In 2011 I ran an event called CodeCave, which saw nine intrepid coders and three intrepid family go to Yarrangobilly Caves to spend a cool, wet winter weekend coding, eating, exploring in caves, coding, playing Werewolf, taking photos, coding, swimming (!), talking, flying planes and helicopters, and coding. Being an extrovert, I love those opportunities to see friends doing cool things with code, and my impression is everyone enjoyed the weekend.

I had a hiatus in 2012 for various reasons, but this year I've decided to run another similar event.

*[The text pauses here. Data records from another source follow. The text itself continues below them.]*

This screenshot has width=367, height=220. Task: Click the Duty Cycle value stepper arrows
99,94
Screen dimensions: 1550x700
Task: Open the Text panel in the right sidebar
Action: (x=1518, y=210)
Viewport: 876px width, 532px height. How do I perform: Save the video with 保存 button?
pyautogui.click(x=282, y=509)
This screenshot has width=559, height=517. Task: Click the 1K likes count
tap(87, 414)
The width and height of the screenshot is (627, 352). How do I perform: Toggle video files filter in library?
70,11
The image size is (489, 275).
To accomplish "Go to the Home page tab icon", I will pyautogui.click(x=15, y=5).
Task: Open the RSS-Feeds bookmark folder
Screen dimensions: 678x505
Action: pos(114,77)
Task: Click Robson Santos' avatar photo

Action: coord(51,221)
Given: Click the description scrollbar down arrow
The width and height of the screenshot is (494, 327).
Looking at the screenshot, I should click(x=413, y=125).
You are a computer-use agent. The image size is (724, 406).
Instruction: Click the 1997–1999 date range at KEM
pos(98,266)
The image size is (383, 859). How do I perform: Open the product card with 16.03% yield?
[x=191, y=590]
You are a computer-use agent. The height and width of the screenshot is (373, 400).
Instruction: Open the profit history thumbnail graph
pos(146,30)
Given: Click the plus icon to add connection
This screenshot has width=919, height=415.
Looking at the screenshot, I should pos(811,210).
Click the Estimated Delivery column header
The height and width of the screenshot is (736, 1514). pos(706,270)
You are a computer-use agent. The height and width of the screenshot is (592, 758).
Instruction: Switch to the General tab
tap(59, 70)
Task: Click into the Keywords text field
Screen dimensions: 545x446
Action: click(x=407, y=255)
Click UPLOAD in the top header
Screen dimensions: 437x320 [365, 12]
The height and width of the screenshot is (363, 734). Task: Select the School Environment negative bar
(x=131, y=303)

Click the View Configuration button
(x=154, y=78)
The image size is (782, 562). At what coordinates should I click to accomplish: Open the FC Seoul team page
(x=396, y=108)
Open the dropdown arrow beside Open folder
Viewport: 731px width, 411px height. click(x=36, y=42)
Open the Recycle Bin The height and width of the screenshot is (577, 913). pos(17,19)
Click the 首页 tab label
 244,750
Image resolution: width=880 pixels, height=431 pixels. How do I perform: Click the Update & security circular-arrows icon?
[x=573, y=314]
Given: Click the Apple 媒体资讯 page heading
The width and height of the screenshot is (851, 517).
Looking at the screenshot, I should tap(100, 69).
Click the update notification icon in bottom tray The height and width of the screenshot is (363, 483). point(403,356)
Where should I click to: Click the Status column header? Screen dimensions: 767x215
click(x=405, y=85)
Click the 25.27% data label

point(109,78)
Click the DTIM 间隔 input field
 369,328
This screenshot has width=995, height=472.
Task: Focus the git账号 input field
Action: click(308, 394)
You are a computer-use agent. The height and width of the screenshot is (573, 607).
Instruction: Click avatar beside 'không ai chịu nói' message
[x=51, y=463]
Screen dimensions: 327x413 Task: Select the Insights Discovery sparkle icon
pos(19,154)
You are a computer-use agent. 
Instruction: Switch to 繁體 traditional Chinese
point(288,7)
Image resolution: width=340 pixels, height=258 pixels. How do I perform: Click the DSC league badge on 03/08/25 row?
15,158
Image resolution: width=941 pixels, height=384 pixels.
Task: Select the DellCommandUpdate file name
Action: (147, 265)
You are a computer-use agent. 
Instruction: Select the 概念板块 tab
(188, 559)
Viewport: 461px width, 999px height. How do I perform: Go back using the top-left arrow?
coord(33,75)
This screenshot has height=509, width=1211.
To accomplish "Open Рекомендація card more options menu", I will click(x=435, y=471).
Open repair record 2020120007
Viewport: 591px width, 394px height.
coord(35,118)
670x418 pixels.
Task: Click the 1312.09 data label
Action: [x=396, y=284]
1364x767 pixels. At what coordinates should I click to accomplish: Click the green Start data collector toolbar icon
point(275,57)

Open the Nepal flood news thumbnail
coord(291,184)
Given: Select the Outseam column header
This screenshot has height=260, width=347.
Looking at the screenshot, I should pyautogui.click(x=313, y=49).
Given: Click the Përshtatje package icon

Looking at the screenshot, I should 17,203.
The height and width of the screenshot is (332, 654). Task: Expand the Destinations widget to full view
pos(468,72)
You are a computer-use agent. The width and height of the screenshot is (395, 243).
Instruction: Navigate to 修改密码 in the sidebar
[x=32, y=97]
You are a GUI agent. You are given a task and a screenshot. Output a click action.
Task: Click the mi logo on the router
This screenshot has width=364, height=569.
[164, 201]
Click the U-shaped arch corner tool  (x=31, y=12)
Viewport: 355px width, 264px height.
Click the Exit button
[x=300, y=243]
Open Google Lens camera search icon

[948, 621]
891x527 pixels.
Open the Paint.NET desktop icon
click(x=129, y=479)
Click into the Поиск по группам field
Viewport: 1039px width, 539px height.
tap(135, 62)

But, as lovely as Yarrangobilly is and as comfortable as the Caves House was to stay in, it's a fair old five hour drive for people in Sydney, and even Canberrans have to spend the best part of two hours driving to get there. And Peter Miller, who runs the fabulous CodeCon (on which CodeCave was styled) every year, is going to be a lot better off near his health care and preferred hospital. Where to have such an event, then?

One idea that I'd toyed with was the Pittwater YHA: close to Sydney (where many of the attendees of CodeCave and CodeCon come from), still within a reasonable driving distance from Canberra (from where much of the remainder of the attendees hail), and close to Peter's base in Gosford. But there's no road up to it, you literally have to catch the ferry and walk 15 minutes to get there - while this suits the internet-free aesthetic of previous events, for Peter it's probably less practical. I discussed it on Google+ a couple of weeks ago without a firm, obvious answer (Peter is, obviously, reserving his say until he knows what his health will be like, which will probably be somewhere about two to three weeks out I imagine :-) ).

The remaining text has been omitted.